§ WORK ORDER
Retype the lines below exactly, from the one that contains "Choose the Modify settings for overlaps icon" through the last, and leave every picture out.

** INFORMATION GIVEN follows **

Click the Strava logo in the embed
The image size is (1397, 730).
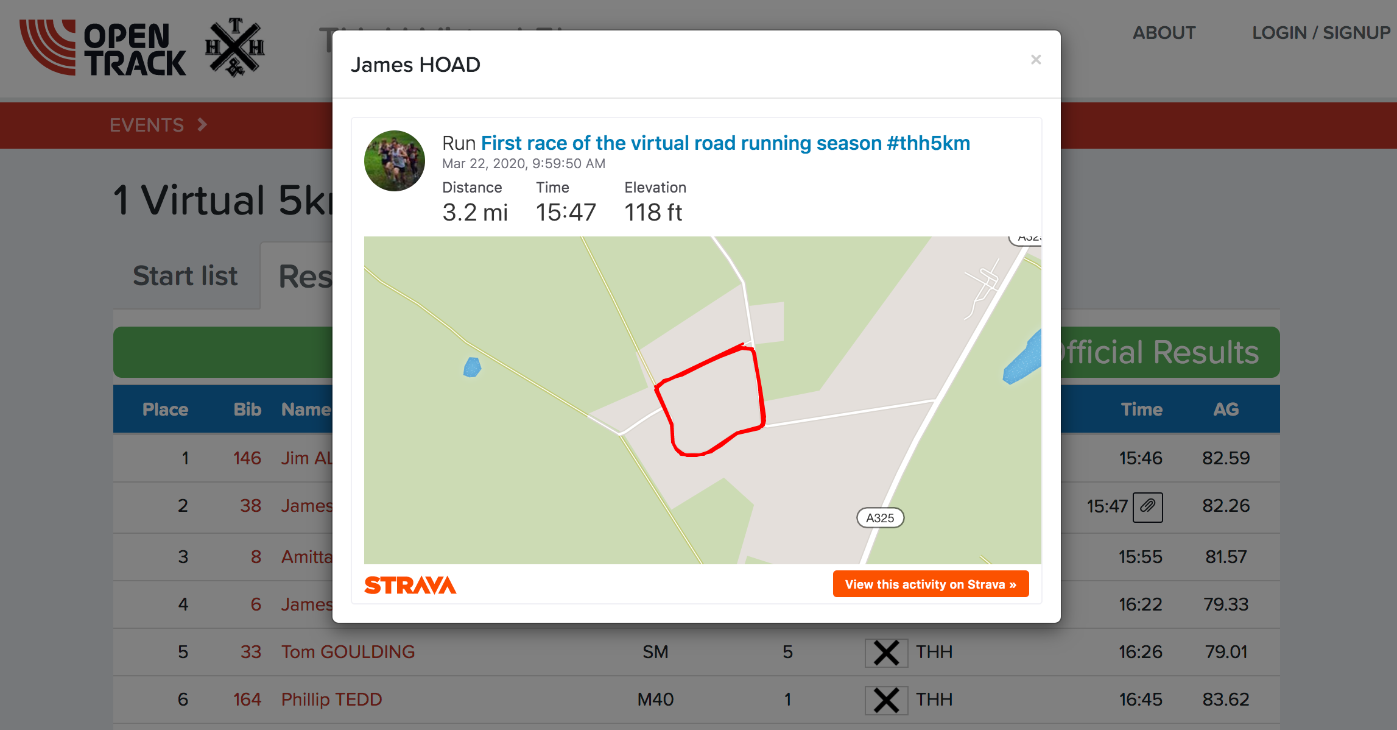410,585
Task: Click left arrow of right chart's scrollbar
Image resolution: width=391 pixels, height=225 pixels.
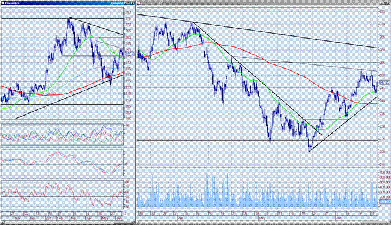Action: pos(138,222)
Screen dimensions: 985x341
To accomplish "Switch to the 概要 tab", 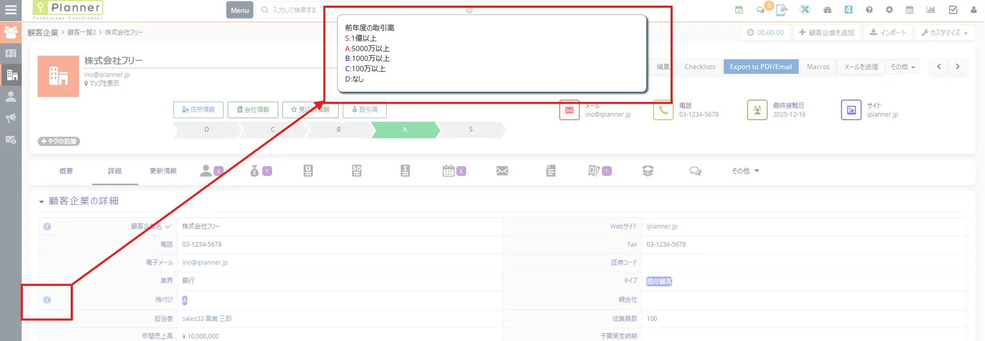I will point(66,171).
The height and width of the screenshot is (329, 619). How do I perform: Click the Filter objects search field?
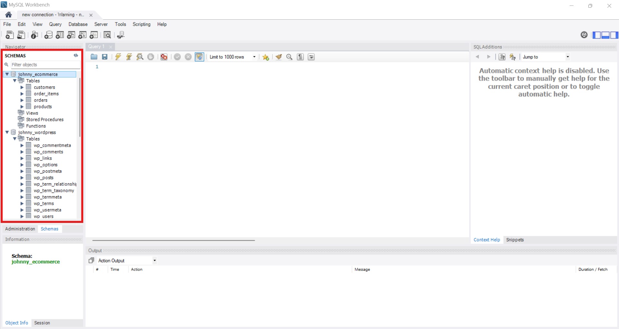[x=45, y=65]
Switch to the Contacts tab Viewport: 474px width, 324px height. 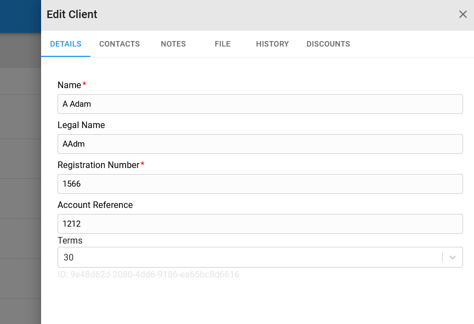[x=119, y=44]
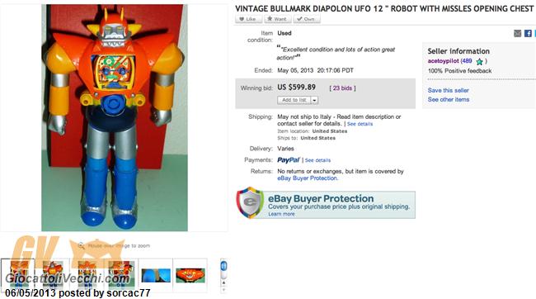Open the 23 bids history link

coord(342,88)
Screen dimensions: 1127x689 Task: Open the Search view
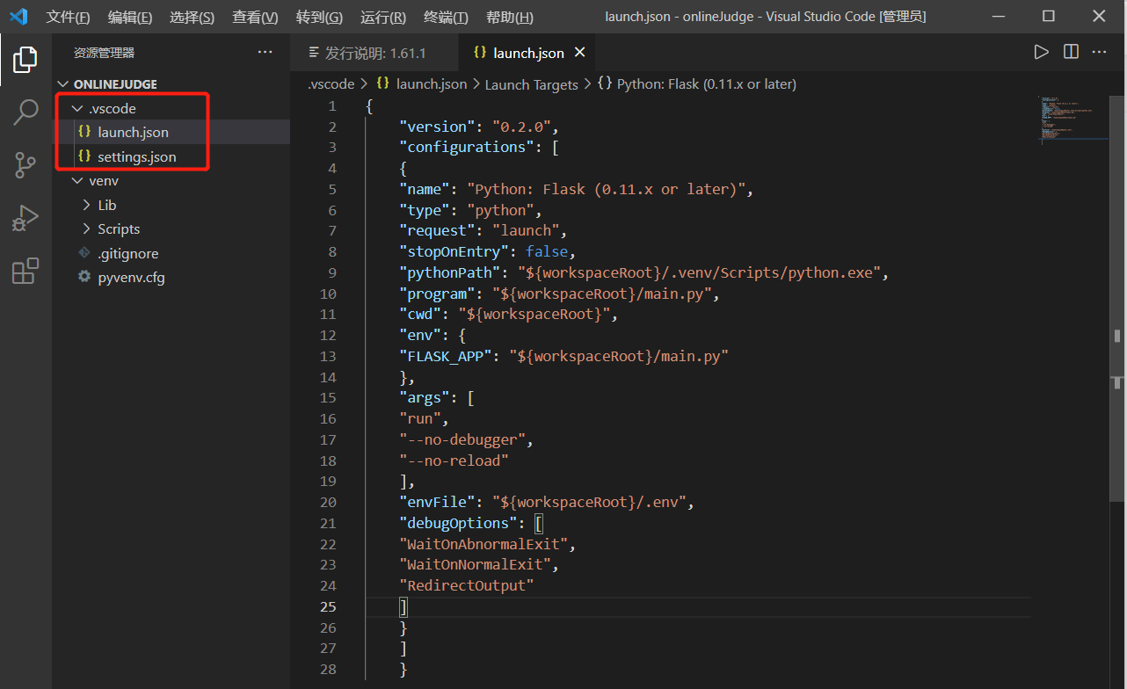pyautogui.click(x=25, y=112)
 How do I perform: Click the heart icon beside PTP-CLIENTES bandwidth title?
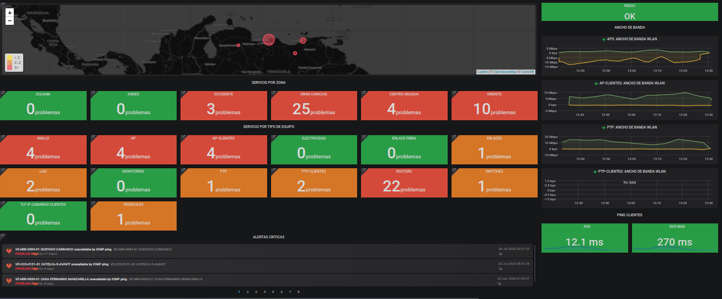click(x=595, y=172)
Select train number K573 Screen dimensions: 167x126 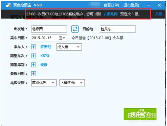45,56
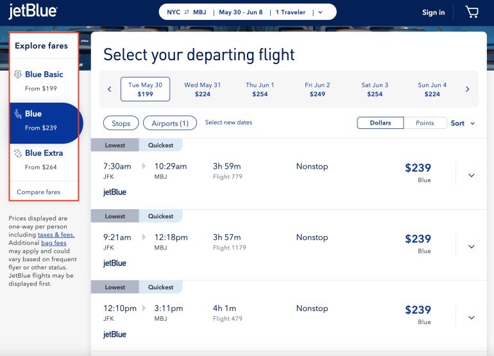Click the $239 price on the 12:10pm flight
494x356 pixels.
pos(418,310)

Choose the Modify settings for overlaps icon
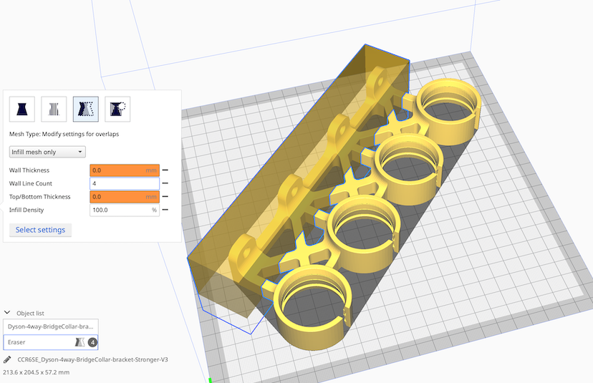coord(85,109)
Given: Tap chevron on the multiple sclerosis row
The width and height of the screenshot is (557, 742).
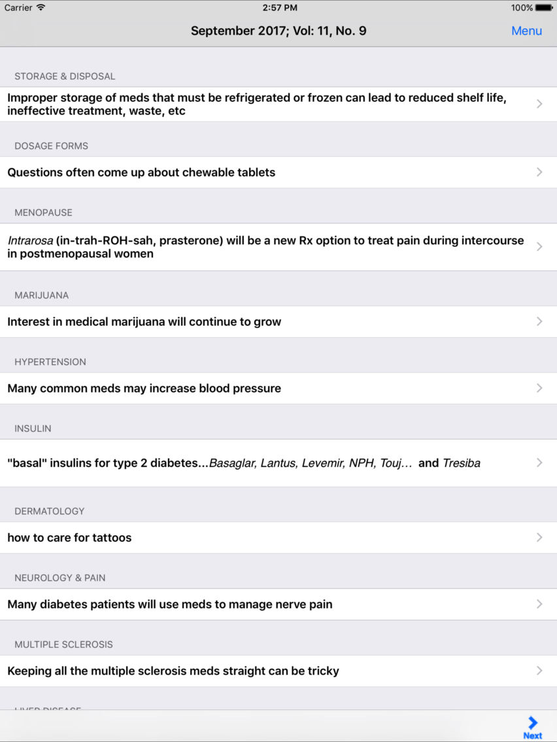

** End of INFORMATION GIVEN **

§ RESULT BELOW
Choose the Modify settings for overlaps icon
coord(85,109)
Given: Tap chevron on the multiple sclerosis row
The width and height of the screenshot is (557, 742).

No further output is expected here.